ABOUT THIS TASK:
Only the lines from the one with "The height and width of the screenshot is (695, 1366)." to the end of the data below should be given again, exactly as written.

##### THE RECORDS

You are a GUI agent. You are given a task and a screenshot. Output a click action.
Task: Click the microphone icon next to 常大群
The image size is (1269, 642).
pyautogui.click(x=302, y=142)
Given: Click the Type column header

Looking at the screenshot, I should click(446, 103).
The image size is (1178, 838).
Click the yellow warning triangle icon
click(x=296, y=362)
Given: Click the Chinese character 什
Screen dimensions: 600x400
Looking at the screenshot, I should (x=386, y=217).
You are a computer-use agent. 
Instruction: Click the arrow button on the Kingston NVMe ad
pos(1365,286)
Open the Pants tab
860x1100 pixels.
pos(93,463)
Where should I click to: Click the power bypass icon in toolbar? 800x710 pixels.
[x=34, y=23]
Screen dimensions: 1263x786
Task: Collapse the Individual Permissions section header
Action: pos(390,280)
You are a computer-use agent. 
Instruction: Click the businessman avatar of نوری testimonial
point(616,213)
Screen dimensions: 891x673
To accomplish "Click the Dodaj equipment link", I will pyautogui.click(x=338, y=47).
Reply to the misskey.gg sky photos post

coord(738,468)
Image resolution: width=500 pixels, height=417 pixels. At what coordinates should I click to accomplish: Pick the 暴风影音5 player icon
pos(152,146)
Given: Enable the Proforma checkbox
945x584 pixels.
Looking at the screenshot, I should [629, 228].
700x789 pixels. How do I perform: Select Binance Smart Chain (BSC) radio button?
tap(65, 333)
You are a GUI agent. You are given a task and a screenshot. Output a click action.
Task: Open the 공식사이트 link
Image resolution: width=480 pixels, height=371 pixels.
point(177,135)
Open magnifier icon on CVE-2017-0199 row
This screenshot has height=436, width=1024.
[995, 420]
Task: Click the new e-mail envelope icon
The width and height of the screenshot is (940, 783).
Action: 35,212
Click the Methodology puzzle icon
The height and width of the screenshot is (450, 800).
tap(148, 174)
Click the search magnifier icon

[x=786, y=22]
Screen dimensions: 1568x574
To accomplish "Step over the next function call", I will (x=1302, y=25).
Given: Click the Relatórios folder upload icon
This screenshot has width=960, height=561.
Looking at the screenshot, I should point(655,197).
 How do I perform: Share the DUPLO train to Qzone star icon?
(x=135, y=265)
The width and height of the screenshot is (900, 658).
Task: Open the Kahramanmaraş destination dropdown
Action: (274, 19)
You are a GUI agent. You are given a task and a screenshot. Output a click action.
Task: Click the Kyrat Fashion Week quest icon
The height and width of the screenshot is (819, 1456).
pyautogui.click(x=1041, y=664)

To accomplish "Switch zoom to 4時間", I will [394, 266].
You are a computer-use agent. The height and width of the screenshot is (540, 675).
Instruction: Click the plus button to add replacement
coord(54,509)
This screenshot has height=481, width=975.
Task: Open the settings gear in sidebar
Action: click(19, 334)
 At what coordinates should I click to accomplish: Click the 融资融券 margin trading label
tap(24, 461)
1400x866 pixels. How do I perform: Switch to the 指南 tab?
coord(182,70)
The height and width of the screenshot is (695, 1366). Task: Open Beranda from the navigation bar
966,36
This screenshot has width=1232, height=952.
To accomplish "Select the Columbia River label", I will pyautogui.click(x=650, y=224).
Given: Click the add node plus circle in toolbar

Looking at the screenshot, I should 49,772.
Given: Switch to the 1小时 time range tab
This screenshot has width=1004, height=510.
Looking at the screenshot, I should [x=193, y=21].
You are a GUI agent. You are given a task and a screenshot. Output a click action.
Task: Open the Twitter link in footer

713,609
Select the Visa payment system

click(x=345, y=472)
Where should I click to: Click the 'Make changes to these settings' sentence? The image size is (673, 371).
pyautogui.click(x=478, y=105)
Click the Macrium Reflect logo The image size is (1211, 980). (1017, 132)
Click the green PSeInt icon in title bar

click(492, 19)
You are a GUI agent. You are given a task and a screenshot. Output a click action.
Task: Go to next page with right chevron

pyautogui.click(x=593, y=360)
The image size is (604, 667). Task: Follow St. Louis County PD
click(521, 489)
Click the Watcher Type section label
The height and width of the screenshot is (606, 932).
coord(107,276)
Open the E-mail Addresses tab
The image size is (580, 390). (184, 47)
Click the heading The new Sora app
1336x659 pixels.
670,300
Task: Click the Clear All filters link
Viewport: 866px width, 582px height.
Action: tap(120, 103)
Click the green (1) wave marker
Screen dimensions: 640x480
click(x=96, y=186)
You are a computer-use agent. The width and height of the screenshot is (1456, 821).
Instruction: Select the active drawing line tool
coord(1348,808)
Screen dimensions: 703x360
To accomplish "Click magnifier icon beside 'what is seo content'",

##########

TASK OUTPUT:
The height and width of the screenshot is (695, 1366). Task: Open Beranda from the navigation bar
966,36
This screenshot has width=1232, height=952.
To accomplish "Select the Columbia River label", I will pyautogui.click(x=650, y=224).
Given: Click the add node plus circle in toolbar

Looking at the screenshot, I should 49,772.
Given: Switch to the 1小时 time range tab
This screenshot has width=1004, height=510.
Looking at the screenshot, I should [x=193, y=21].
You are a GUI agent. You are given a task and a screenshot. Output a click action.
Task: Open the Twitter link in footer

713,609
Select the Visa payment system

click(x=345, y=472)
Where should I click to: Click the 'Make changes to these settings' sentence? The image size is (673, 371).
pyautogui.click(x=478, y=105)
Click the Macrium Reflect logo The image size is (1211, 980). (1017, 132)
Click the green PSeInt icon in title bar

click(492, 19)
You are a GUI agent. You are given a task and a screenshot. Output a click action.
Task: Go to next page with right chevron

pyautogui.click(x=593, y=360)
The image size is (604, 667). Task: Follow St. Louis County PD
click(521, 489)
Click the Watcher Type section label
The height and width of the screenshot is (606, 932).
coord(107,276)
Open the E-mail Addresses tab
The image size is (580, 390). (184, 47)
Click the heading The new Sora app
1336x659 pixels.
670,300
Task: Click the Clear All filters link
Viewport: 866px width, 582px height.
Action: tap(120, 103)
Click the green (1) wave marker
Screen dimensions: 640x480
click(x=96, y=186)
You are a computer-use agent. The width and height of the screenshot is (1456, 821).
Instruction: Select the active drawing line tool
coord(1348,808)
Screen dimensions: 703x360
To accomplish "Click magnifier icon beside 'what is seo content'",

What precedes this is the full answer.